* SOURCE TEXT *
Segment Open

Posted on 05-27-2019 03:28 AM
We have Macbooks Air on the field that has the possibility to connect through UMTS Usb sticks but we don't want users to download MacOS updates through the cellular.
Does anyone know how to avoid this and let the Macbooks download the update only when connected to a Wifi or to a LAN cable?
Note that the usb stick is seen as an ethernet cable at the end.. (USB 10/100/1000 LAN)
Posted on 05-27-2019 02:41 PM
You can create network segments with your wifi / lan ip ranges, and use them as limitation in your scoping.
That should make it :)
Posted on 05-28-2019 07:40 AM
@ricardtolosa Are we able to exclude only IP ranges for USB sticks this way..?
Posted on 05-28-2019 08:54 AM
If the device has a non-company IP address, i.e. an IP from the cellular ISP, you can limit the policy to only company IP ranges (like 10. or something). Or exclude the ISP's IP ranges.

Segment Closed

* SUPPLIED INFORMATION *

Segment Open

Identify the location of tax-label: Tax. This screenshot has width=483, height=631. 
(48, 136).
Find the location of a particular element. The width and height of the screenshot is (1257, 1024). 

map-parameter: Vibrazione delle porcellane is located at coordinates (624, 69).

Segment Closed

* EXERCISE SET *
[a] In the thread about macOS updates over cellular, why would limiting the policy to company IP ranges keep a Mac on a UMTS stick from getting the update? Answer in one to three sentences.
[b] Please retype the thread about macOS updates over cellular from "Note that the" up to and including "sticks this way..?".
The listing has no connection to the thread about macOS updates over cellular.

* TASK-BY-TASK ANSWERS *
[a] A Mac connected through the cellular stick has a non-company IP address from the cellular ISP. If the policy is limited to company IP ranges, that Mac falls outside them.

[b]
Note that the usb stick is seen as an ethernet cable at the end.. (USB 10/100/1000 LAN)
Posted on 05-27-2019 02:41 PM
You can create network segments with your wifi / lan ip ranges, and use them as limitation in your scoping.
That should make it :)
Posted on 05-28-2019 07:40 AM
@ricardtolosa Are we able to exclude only IP ranges for USB sticks this way..?